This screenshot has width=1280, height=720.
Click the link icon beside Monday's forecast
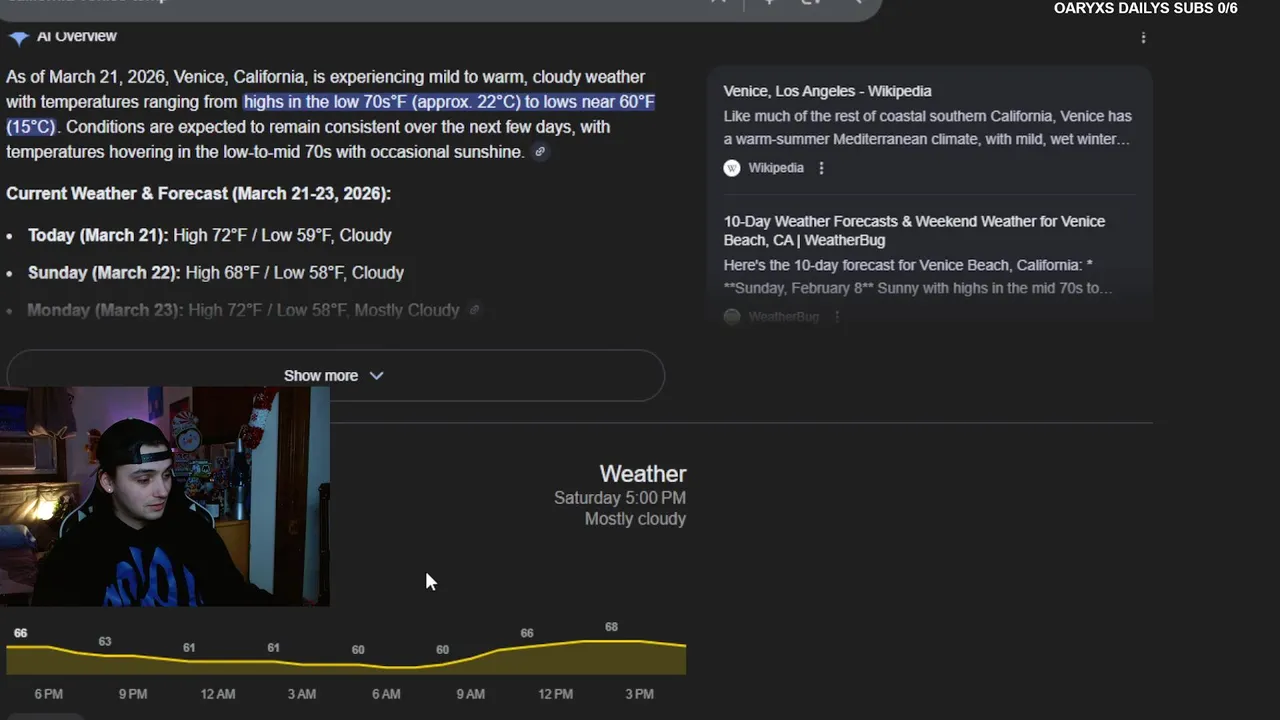[475, 310]
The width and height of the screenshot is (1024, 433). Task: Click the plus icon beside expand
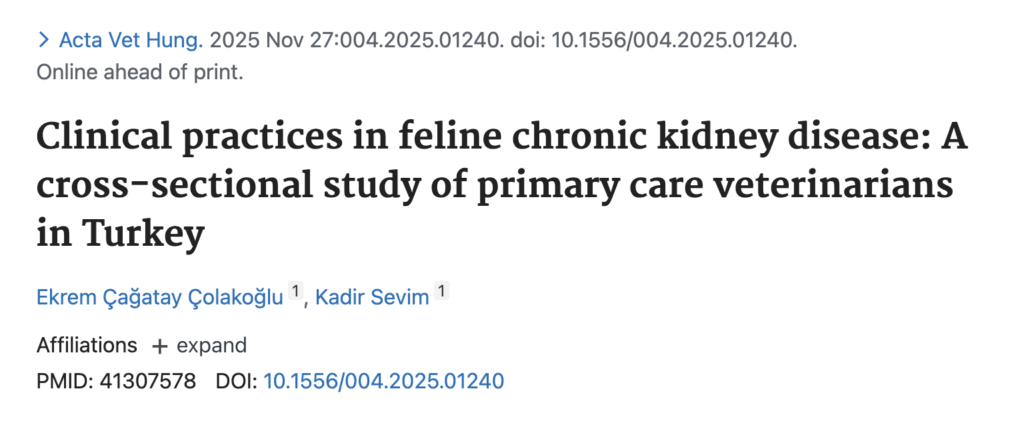(x=159, y=346)

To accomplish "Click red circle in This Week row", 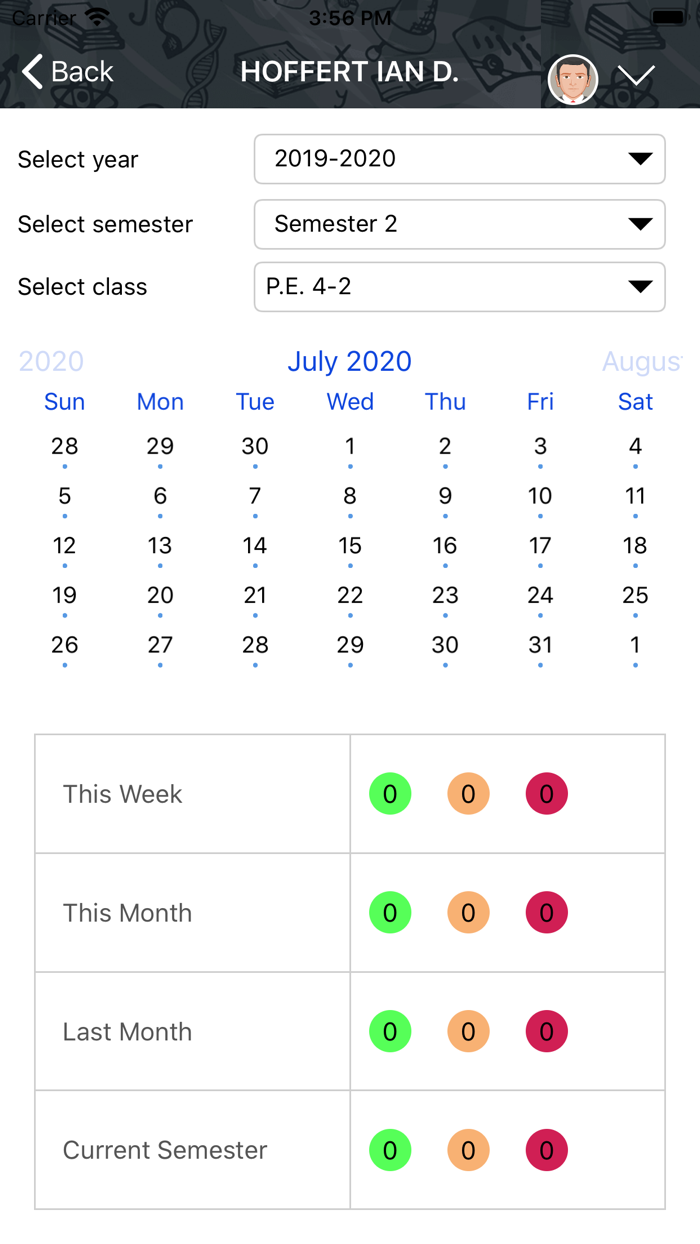I will click(546, 794).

**Aim of the task**
Output the rows from the first line up to and including the line containing "(x=159, y=346)" as a JSON list of strings, one per line, with blank lines and pictures left out.

**Finished answer**
[
  "This screenshot has width=1280, height=720.",
  "Click the link icon beside Monday's forecast",
  "[475, 310]",
  "The width and height of the screenshot is (1024, 433). Task: Click the plus icon beside expand",
  "(x=159, y=346)"
]